*Action item*:
Looking at the material below, count the lines that contain "computer" and answer with the count only.

◇ ◇ ◇ ◇ ◇

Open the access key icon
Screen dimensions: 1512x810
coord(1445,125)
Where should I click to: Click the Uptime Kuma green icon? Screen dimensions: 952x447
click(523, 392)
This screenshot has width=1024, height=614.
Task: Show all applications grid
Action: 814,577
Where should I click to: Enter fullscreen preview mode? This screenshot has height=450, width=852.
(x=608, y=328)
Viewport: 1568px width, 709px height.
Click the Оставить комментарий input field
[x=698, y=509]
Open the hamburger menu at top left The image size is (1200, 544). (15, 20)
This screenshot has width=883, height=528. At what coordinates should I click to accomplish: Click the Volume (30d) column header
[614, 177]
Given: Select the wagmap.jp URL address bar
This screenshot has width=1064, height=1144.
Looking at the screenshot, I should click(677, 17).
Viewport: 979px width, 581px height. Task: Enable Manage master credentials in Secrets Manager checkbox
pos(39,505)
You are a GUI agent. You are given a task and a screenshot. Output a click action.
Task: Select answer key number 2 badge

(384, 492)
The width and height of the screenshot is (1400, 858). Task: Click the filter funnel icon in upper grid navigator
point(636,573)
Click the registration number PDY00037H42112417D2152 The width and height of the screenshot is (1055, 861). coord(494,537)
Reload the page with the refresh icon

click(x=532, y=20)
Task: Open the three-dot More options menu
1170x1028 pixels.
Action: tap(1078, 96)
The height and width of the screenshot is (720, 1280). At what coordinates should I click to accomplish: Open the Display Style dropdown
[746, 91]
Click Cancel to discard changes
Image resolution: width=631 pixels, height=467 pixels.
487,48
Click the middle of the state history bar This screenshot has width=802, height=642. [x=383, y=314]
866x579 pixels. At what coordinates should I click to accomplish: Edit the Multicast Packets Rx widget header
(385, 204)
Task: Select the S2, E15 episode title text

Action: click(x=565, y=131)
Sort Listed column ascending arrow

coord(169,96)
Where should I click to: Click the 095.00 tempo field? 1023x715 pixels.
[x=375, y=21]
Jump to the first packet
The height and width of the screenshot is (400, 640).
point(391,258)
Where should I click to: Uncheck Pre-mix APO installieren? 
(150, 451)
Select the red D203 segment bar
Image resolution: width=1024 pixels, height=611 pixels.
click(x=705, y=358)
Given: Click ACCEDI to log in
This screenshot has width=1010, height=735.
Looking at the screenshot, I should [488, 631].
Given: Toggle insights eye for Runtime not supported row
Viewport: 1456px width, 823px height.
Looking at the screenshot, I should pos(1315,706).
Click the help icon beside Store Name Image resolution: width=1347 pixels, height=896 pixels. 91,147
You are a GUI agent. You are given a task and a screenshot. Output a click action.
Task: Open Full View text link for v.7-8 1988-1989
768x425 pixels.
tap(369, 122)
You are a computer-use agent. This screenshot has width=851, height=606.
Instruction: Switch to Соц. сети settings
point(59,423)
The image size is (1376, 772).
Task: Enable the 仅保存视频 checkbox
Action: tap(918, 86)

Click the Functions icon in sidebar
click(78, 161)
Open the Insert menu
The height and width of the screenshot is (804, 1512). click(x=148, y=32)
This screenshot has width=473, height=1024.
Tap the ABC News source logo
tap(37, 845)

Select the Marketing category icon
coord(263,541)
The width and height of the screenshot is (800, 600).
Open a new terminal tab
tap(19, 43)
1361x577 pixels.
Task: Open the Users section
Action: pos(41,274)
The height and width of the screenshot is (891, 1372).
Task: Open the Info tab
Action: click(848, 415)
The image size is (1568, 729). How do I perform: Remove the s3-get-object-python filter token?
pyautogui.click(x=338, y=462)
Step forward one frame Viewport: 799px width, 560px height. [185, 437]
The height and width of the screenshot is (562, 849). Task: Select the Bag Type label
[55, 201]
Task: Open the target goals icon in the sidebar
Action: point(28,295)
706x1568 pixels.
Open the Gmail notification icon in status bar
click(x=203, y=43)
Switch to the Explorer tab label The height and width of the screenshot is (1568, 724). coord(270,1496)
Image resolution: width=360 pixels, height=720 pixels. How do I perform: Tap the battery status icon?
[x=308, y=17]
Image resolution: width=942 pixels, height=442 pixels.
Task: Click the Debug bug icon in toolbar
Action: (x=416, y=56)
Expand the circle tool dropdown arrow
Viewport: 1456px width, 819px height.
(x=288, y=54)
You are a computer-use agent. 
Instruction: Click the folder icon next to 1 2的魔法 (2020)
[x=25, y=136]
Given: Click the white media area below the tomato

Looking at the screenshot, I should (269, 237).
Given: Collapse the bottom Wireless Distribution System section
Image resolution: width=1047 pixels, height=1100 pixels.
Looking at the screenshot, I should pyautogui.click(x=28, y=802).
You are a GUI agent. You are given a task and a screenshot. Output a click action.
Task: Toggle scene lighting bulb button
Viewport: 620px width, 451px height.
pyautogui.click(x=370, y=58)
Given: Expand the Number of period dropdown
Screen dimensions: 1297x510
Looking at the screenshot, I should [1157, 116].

◇ ◇ ◇ ◇ ◇

*Exercise result*:
2